What is really "collectible"?

In a recent post, I mentioned my re-acquaintance with my childhood as a result of an RMIT course.

There is another side to this acquaintance because the books I read as a child are not out of print. Because of my obsession with old county cricket, ever sicne I realised how poorly maintained the State Library's old Wisdens are (though they are a little better now than they were in 1991 when my old county cricket obsession began) I have always wanted to have my own copy of these ancient books. As a result, I know very well, especially as a result of my contact with Yallambie book merchant Roger Page, the collectibility almost all Wisdens except the most modern and least interesting.

Because of this, when I had to look at Time Machine books for my RMIT course, I had to know how much they would cost for sale on eBay. Being as obsessed with statistics as I am, I naturally tried to find out which were the hardest to find - the hardest book in the series to find was Mission to World War II, owing to the collectibility of books on Nazi Germany.

I spent the whole of today at home trying to look at the collectibility of Choose Your Own Adventure books. I have excluded those authors whose books have been reprinted since 2005 because the same stories are still available even if modified. Demian told me that it would be the later books that were most collectible because they were never reprinted. My research, based on experience at certain outer suburban bookshop and thrift shops and on eBay over the last month, shows that Demian is basically right. However, the chart of my research shows that titles between #54 (Forest of Fear) and #70 (Invaders of the Planet Earth) are almost as rare.
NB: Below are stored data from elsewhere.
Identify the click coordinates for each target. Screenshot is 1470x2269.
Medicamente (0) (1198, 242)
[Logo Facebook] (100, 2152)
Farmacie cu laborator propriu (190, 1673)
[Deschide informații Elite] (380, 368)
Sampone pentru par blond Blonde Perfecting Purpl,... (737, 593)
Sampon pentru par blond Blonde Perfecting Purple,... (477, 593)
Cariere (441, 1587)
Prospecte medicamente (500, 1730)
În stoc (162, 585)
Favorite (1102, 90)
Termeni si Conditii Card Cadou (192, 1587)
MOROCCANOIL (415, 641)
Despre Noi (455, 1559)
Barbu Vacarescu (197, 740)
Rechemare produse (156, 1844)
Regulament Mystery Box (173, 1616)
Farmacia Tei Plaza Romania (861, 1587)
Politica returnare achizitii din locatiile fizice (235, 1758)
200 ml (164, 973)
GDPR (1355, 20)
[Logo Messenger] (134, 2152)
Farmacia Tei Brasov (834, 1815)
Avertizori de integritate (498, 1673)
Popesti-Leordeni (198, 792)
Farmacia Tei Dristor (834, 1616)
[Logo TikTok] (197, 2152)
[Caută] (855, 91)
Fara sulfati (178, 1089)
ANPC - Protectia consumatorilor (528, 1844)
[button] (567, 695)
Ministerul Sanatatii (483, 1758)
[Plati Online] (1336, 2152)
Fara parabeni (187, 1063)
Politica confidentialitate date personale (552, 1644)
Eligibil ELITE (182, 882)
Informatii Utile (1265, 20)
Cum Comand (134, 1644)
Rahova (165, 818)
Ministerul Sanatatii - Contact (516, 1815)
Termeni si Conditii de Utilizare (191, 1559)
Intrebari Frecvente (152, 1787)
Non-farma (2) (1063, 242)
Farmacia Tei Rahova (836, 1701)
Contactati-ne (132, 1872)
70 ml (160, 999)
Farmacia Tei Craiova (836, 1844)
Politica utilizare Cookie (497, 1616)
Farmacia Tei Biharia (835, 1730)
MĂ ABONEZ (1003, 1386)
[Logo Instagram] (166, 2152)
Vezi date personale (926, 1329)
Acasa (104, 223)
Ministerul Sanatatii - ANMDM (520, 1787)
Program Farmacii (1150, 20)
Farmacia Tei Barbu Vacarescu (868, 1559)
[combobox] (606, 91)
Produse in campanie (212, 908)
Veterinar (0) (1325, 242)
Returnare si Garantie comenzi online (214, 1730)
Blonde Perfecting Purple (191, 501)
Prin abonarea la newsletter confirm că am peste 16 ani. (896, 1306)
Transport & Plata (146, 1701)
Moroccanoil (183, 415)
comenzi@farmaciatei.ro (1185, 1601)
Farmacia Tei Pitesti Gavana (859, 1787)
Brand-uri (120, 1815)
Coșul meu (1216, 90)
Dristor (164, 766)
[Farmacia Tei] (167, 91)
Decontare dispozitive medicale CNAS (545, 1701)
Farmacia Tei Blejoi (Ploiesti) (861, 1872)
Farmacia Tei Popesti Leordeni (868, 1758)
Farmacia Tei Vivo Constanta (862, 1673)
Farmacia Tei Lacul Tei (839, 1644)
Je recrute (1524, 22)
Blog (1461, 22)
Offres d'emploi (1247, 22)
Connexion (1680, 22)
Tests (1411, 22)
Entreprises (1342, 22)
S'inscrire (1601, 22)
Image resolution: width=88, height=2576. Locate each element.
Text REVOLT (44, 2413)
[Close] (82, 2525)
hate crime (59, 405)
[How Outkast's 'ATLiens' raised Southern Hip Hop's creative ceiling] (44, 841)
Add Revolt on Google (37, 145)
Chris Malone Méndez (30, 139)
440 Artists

I have tended to presume this to be because of several authors who never wrote a book for the series at a later date having their books removed from printing quite early in the process and fewer copies having survived than of titles between #71 and #140. Authors of whom this might be true include Meryl Siegman, Ann Hodgman, Deborah Lerme Goodman and Tony Koltz (his Terror Island I have seen sold only by one buy-it-now store on eBay, but Vampire Express is far better-known and was reprinted until the series ended)

Another notable feature is the "You Are..." books tending to be harder to find than others of similar number. You Are A Shark, the first book of this type, is also the only among the first hundred I have not found absolutely anywhere. Later "You Are..." titles are similarly rare.